Engineering the Cd(II) coordination sphere with a terpyridine-pincer ligand and tuning the cyclotriphosphazene-fuctionalized multicarboxylates (H₄L1, H₄L2) produced one-dimensionally oriented self-assemblies, namely, [{Cd₂(trp)₂(L1)}]·DMF·3H₂O (PCP-1) and [{Cd₂(trp)₂(L2)}]·2DMF·H₂O (PCP-2). The solid-state structures of PCP-1 and PCP-2 were characterized by Fourier-transform infrared spectroscopy (FTIR), single-crystal and powder X-ray diffractions (SC and PXRD), thermal analyses (TGA), scanning electron microscopy-energy dispersive X-ray (SEM-EDX) analysis, and ultraviolet–visible diffuse reflectance measurements (UV-DRS) analysis. Both coordination polymers demonstrated efficient photocatalytic performance in the degradation of four organic dyes, namely, methylene blue (MB), methyl orange (MO), rhodamine B (RhB), and reactive orange 16 (RO16) under UVA light irradiation. Terpyridine aromatic rings exhibit strong π–π interactions (d(π···π) < 3.8 Å) that influence the formation of three-dimensional (3D) supramolecular network of PCP-1 and PCP-2 and thus can improve photocatalytic efficiency.

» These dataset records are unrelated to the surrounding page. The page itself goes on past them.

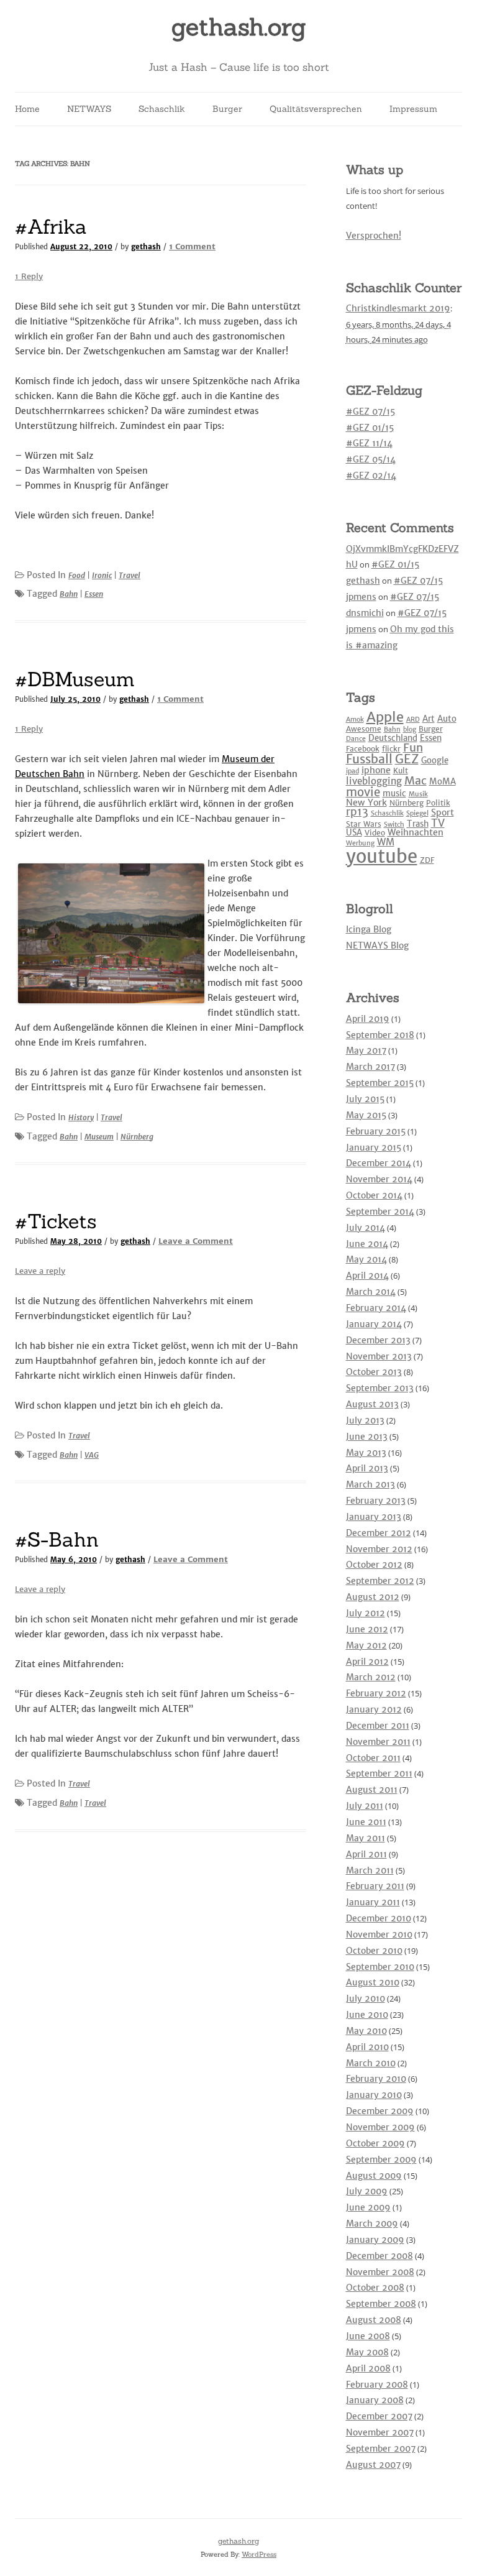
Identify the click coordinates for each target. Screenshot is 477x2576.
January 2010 (374, 2094)
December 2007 (379, 2416)
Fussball (369, 759)
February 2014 (376, 1307)
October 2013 (374, 1372)
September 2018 (380, 1035)
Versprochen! (373, 235)
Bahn (69, 594)
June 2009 (368, 2207)
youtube (381, 856)
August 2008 (373, 2319)
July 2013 (365, 1420)
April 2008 (368, 2368)
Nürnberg (136, 1136)
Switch (394, 825)
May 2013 (366, 1452)
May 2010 (366, 2030)
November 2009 (380, 2127)
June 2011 (366, 1822)
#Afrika (51, 226)
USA (354, 832)
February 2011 (375, 1886)
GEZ (407, 759)
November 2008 (380, 2272)
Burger (227, 108)
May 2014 (366, 1259)
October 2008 (375, 2287)
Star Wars (363, 824)
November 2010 (379, 1934)
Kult (400, 770)
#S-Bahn (57, 1539)
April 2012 (367, 1661)
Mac (415, 780)
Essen (93, 594)
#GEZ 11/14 (369, 443)
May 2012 (366, 1645)
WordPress (259, 2554)
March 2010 (371, 2063)
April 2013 (367, 1468)
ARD (413, 719)
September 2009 (381, 2159)
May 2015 (366, 1115)
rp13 (357, 812)
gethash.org (238, 27)
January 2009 (375, 2239)
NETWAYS (89, 108)
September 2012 (380, 1580)
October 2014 (374, 1195)
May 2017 (366, 1050)
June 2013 (367, 1436)
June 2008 (368, 2336)
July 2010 (365, 1998)
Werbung (360, 843)
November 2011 (378, 1741)
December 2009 (380, 2111)
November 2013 (379, 1356)
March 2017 (370, 1066)
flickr (391, 748)
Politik (438, 802)
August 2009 (374, 2175)
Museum (99, 1136)
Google (434, 760)
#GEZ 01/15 (370, 427)
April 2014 (367, 1275)
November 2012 (379, 1549)
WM (385, 842)
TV (438, 823)
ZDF (427, 860)
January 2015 (373, 1147)
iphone (376, 770)
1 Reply (29, 276)
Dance (356, 739)
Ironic (102, 575)
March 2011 (370, 1870)
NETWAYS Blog (377, 945)
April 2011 (366, 1854)
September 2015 (380, 1082)
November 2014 (379, 1179)
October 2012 (374, 1564)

Additionally, a plausible photocatalytic mechanism has been proposed through trapping experiments of active species to enhance our understanding of the photocatalytic degradation of dyes. Notably, the photocatalytic degradation activities of PCP-1 and PCP-2 are remarkably efficient in the degradation of MB with a rate of 96 and 91%, respectively, at 20 ppm dye concentration and 300 mg/L photocatalyst concentration. Also, PCP-1 and PCP-2 displayed high emission in the solid state. These findings contribute to understanding the potential of the cyclophosphazene-based coordination polymers in environmental remediation.